The Commerce Department had previously estimated that the nation’s gross domestic product — the total output of goods and services — expanded at a 1.6% rate last quarter.
The first quarter's GDP growth marked a sharp slowdown from the vigorous 3.4% rate in the final three months of 2023.
But last quarter's pullback was due mainly to two factors — a surge in imports and a reduction in business inventories — that tend to fluctuate from quarter to quarter. Thursday's report showed that imports subtracted more than 1 percentage point from last quarter's growth.
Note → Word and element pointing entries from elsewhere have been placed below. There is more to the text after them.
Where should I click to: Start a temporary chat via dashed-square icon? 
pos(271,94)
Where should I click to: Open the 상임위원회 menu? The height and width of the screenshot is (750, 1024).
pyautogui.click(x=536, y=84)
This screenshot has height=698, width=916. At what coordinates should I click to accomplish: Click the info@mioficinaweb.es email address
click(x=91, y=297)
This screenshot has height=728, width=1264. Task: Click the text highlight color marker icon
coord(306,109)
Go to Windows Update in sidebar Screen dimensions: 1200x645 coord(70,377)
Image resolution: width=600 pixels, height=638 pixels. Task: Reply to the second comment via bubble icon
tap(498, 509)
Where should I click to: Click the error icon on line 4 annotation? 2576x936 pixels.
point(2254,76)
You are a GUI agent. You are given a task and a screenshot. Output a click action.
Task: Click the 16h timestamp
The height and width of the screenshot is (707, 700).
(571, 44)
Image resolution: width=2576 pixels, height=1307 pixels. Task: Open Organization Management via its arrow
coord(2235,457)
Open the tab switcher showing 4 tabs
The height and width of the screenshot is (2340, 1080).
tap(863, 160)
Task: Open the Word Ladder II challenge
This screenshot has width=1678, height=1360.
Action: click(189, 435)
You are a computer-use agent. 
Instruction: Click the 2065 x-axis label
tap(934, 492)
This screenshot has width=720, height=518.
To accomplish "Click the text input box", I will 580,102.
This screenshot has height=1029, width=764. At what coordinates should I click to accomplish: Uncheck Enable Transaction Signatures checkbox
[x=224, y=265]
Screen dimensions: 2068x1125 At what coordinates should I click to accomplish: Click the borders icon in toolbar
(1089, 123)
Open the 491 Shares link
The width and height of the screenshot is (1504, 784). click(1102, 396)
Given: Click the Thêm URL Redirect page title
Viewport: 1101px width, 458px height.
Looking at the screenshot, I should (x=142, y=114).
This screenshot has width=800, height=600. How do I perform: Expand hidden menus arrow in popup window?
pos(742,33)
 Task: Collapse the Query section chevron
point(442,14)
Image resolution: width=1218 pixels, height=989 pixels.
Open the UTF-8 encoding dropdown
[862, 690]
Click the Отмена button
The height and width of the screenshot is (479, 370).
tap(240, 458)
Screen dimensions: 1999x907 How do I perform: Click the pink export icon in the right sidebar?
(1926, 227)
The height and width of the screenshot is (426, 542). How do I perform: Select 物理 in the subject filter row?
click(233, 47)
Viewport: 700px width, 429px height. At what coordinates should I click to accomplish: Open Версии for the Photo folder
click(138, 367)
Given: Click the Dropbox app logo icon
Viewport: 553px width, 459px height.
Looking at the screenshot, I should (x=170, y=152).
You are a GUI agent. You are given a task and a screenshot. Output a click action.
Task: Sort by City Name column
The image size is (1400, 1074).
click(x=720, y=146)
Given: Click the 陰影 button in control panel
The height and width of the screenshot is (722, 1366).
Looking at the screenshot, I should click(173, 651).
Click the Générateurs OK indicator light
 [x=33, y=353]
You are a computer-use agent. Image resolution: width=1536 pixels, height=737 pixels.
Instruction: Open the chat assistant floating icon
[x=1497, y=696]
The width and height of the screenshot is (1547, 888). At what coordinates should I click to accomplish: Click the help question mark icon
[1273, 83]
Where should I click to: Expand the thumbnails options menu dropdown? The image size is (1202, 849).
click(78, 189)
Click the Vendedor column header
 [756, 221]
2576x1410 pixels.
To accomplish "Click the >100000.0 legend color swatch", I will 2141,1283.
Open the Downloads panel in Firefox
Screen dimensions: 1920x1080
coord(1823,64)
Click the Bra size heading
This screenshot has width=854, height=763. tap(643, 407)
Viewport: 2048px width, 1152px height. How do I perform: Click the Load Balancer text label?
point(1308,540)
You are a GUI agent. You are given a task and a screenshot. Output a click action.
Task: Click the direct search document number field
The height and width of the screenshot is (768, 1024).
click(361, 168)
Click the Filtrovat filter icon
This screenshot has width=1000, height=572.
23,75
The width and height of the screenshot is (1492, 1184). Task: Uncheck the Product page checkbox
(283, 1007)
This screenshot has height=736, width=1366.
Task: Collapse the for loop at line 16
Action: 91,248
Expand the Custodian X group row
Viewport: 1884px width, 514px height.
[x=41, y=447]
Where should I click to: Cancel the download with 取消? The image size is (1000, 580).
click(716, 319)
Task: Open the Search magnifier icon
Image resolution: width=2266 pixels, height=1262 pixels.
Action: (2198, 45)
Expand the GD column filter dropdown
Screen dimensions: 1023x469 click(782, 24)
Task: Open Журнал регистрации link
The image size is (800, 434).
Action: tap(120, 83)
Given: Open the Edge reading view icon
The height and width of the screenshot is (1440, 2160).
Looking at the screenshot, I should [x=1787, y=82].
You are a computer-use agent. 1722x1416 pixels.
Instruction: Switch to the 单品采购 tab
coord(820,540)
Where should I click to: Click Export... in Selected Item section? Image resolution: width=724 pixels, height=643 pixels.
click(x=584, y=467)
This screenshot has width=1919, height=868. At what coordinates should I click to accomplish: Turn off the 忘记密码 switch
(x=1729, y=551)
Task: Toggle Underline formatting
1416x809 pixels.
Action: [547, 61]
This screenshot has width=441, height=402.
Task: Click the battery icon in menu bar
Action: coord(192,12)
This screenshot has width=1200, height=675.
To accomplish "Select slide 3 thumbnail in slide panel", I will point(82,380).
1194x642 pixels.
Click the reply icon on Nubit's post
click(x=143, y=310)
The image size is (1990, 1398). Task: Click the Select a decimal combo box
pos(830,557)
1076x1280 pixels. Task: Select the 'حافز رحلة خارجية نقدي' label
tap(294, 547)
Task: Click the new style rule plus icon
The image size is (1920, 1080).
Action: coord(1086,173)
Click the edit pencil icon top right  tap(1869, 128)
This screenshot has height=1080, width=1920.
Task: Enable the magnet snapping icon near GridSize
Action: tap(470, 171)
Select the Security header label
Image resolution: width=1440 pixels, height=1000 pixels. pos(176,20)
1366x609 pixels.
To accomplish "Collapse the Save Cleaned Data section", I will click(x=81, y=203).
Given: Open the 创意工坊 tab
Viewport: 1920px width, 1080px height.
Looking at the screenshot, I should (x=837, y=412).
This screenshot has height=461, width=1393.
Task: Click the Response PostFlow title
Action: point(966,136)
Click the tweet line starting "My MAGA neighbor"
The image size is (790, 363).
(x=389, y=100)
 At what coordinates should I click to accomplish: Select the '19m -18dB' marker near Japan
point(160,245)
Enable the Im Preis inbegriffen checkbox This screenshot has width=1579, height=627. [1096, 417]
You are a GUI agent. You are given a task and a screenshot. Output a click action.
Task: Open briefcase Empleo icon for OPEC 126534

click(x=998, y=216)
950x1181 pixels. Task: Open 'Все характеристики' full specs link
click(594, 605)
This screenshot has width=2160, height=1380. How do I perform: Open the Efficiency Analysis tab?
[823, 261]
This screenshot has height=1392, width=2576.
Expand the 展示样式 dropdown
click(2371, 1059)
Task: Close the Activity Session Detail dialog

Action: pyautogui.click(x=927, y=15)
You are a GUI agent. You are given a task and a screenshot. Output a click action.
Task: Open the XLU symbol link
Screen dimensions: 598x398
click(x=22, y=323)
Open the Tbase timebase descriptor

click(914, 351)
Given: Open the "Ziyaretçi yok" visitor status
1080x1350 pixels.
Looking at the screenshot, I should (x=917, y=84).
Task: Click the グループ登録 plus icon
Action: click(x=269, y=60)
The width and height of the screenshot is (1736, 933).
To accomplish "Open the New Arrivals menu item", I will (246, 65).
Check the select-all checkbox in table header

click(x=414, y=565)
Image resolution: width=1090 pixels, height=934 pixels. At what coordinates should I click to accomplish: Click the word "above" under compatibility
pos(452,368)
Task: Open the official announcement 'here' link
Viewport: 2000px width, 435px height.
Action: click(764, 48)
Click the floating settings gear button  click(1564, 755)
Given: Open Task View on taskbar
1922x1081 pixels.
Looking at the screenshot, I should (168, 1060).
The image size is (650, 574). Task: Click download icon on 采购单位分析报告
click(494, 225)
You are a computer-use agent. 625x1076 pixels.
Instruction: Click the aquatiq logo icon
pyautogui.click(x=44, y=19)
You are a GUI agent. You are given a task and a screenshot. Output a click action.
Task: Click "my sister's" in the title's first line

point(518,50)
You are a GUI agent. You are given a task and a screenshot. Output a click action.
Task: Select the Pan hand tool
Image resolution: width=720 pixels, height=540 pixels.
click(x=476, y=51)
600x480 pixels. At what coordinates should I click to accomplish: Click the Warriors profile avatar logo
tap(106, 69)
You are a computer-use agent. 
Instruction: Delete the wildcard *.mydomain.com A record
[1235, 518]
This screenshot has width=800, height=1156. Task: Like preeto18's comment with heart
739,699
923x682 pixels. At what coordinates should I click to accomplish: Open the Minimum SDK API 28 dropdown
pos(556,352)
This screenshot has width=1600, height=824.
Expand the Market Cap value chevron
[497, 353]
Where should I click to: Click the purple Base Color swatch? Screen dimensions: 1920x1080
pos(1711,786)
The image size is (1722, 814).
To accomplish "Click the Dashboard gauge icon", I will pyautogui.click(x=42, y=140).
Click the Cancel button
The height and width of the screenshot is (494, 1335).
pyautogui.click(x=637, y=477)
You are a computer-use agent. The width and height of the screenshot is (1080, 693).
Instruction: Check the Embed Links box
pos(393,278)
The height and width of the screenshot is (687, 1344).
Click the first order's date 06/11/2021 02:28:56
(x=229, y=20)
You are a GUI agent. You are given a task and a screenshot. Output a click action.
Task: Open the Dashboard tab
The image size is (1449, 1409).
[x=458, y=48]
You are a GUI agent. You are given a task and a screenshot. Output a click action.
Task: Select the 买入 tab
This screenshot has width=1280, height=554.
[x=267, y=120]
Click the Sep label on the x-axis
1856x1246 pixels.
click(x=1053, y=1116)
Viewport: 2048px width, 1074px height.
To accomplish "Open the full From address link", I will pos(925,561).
A reduction in business inventories took off nearly half a percentage point.
By contrast, consumer spending, which fuels about 70% of economic growth, rose at a 2% annual rate, down from 2.5% in the first estimate and from 3%-plus rates in the previous two quarters. Spending on goods such as appliances and furniture fell at a 1.9% annual pace, the biggest such quarterly drop since 2021.
Still, services spending rose at a healthy 3.9% clip, the most since mid-2021. And an uptick in business investment, led by housing, software and research and development, added more than 1 percentage point to first-quarter annual growth.
A measure of inflation in the January-March GDP report was revised slightly down from the government's original estimate. But price pressures still picked up in the first quarter. Consumer prices rose at a 3.3% annual pace, up from 1.8% in the fourth quarter of 2023 and the most in a year. Excluding volatile food and energy costs, so-called core inflation rose at a 3.6% clip, up from 2% in each of the previous two quarters.
The U.S. economy — the world's largest — has shown surprising durability since the Federal Reserve started jacking up interest rates more than two years ago in its drive to tame the worst outbreak of inflation in four decades. The much higher borrowing costs that resulted were expected to trigger a recession. But the economy has kept growing, and employers have kept hiring.
Still, the higher rates appear to be weighing on the economy.
"The impact of the Fed’s tight interest rate policy is clearly visible in the first quarter GDP report,'' said Bill Adams, chief economist at Comerica, pointing in particular to a sharp drop in purchases of long-lasting manufactured goods.